OBJECTIVES:Pancreatic cystic neoplasms (PCNs) are being detected with increased frequency. Current clinical practice guidelines emphasize management based on cyst-related features. We aimed to evaluate the impact of comorbidity on mortality in PCNpatients via competing risk analysis. METHODS: We analyzed a retrospective cohort of patients diagnosed between 2005-2010, with follow-up through 2015, for overall and cause-specific mortality. Comorbidities were classified by the Charlson comorbidity index. We used Cox proportional hazards regression to evaluate the independent effect of cyst features, age, gender, and comorbidities on cause-specific mortality. Subgroup analysis was performed to determine the cause-specific mortality based on four a priori clinical profiles-healthy patients with low- or high-risk cysts, and high-comorbidity patients with low- or high-risk cysts. RESULTS: A total of 1,800 patients with PCNs comprised the study cohort (median follow-up 5.7 years). A total of 402 deaths (22.3%) occurred during the study period: 43 pancreatic cancer and 359 non-pancreatic cancer deaths.
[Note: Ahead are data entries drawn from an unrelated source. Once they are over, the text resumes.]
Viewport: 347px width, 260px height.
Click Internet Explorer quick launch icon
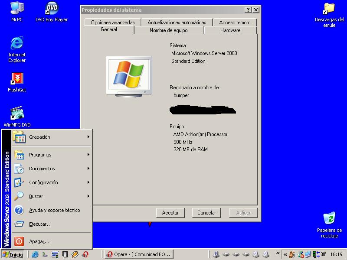point(35,254)
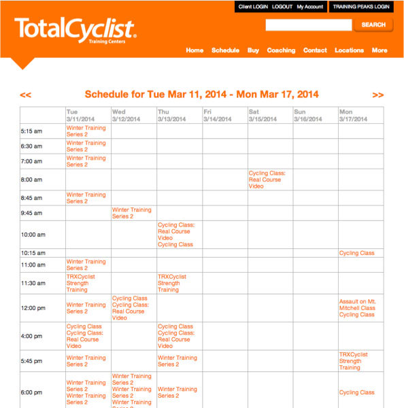Open Monday 10:15 am Cycling Class
The image size is (404, 408).
point(356,253)
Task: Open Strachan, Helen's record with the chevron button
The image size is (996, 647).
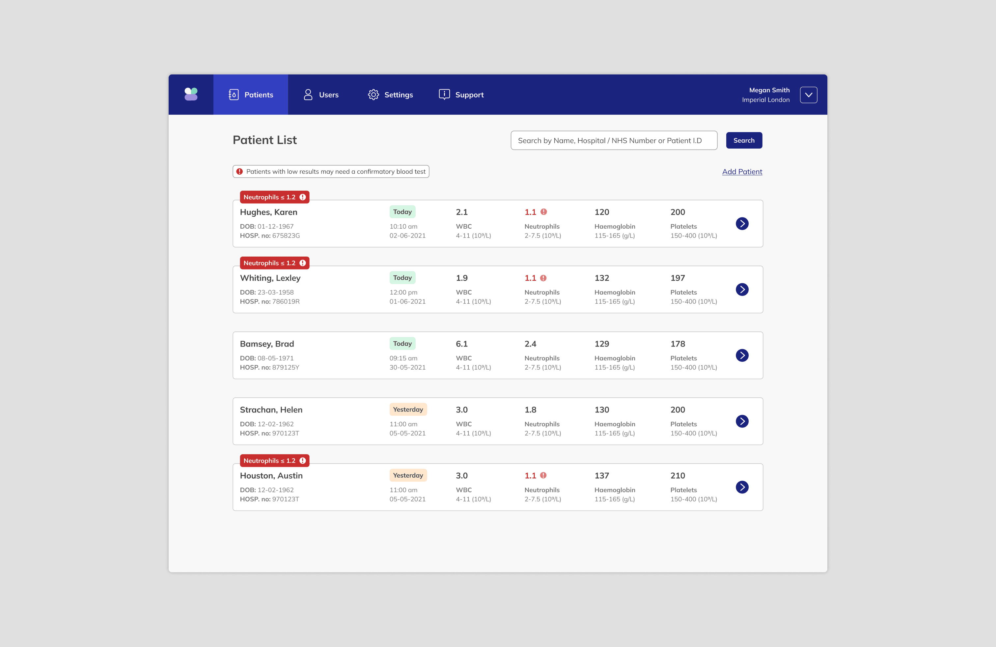Action: point(742,421)
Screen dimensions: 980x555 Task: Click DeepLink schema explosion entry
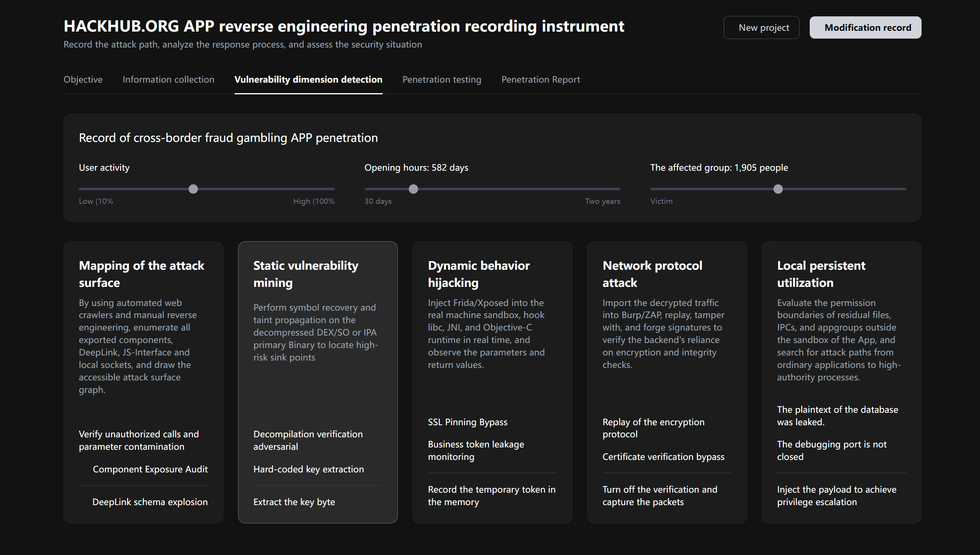(x=150, y=502)
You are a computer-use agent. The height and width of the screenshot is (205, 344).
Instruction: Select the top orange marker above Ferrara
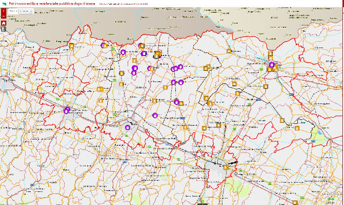click(x=270, y=53)
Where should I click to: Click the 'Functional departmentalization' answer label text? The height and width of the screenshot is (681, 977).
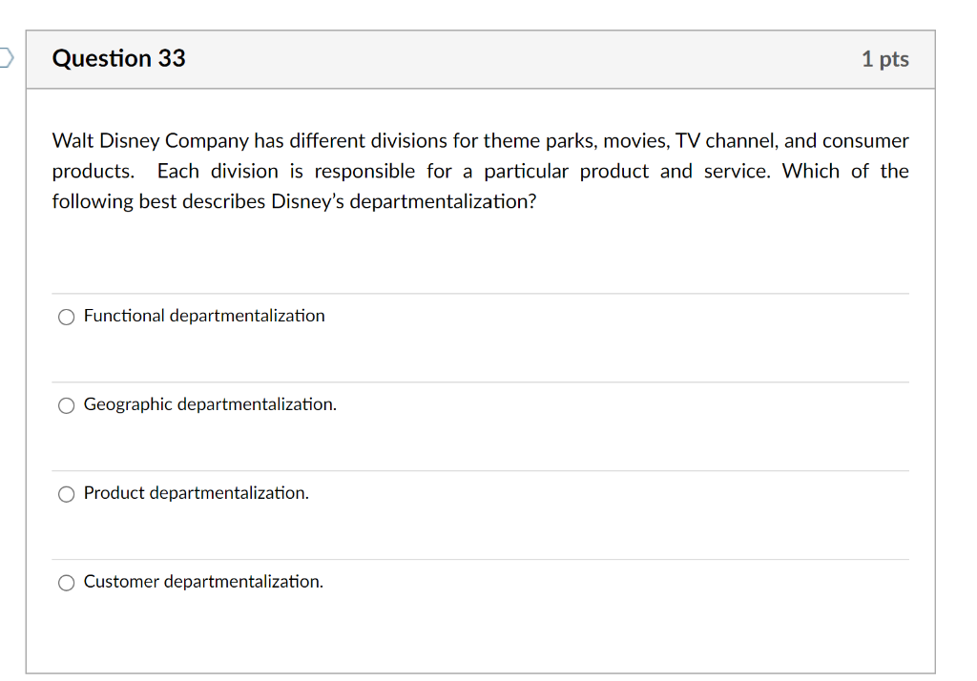tap(204, 316)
Compared to healthy patients without any high-risk cyst features (reference group), patients with high comorbidity as well as high-risk cyst features had an increased risk of overall mortality (Cox hazard ratio 6.30, 95% confidence interval (CI) 4.71, 8.42, P<0.01), pancreatic cancer mortality (subdistribution hazard ratio (SHR) 51.13, 95% CI 6.35, 411.29, P<0.01), as well as non-pancreatic cancer mortality (SHR 5.24, 95% CI 3.85, 7.12, P<0.01). Meanwhile, low-risk patients with a high-risk cyst were more likely to experience pancreatic cancer mortality (SHR 68.14, 95% CI 9.27, 501.01, P<0.01) rather than non-pancreatic cancer mortality (SHR 1.22, 95% CI 0.88, 1.71, P=0.23), compared to the reference group. Similarly, compared to the reference group, high-risk patients with a low-risk cyst were more likely to experience non-pancreatic cancer mortality (SHR 3.96, 95% CI 2.98, 5.26, P<0.01) rather than pancreatic cancer mortality (SHR 2.35, 95% CI 0.14, 38.82, P=0.55). CONCLUSIONS: Most of the deaths in the study were unrelated to pancreatic cancer. This has implications for clinical management. By applying patient-related factors in conjunction with cyst features, we defined commonly encountered patient profiles to help guide PCN clinical management.